Required work: Output as a numbered list, without blank lines, the lines of the records from the line containing "Task: Click the" through the line containing "Close the wizard".

Given information:
◇ ◇ ◇ ◇
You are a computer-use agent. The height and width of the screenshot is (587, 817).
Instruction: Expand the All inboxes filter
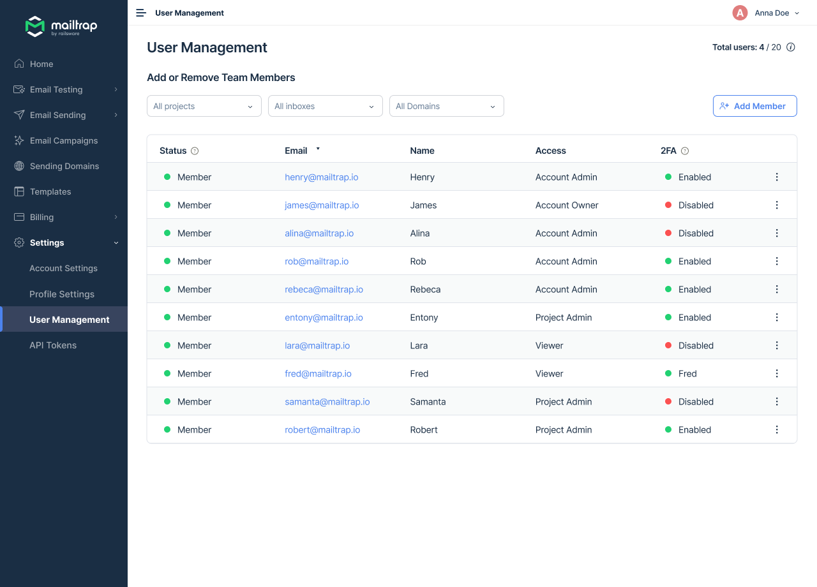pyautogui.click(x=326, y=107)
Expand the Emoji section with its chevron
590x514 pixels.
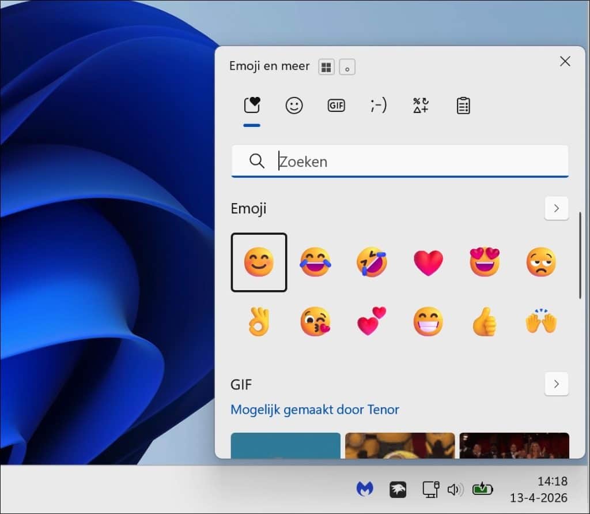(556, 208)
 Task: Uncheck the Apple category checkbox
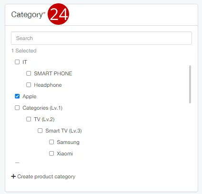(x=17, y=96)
◇ ◇ ◇ ◇
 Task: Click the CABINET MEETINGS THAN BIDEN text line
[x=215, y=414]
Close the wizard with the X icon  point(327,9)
◇ ◇ ◇ ◇
Complete output:
1.  Task: Click the CABINET MEETINGS THAN BIDEN text line
2. [x=215, y=414]
3. Close the wizard with the X icon  point(327,9)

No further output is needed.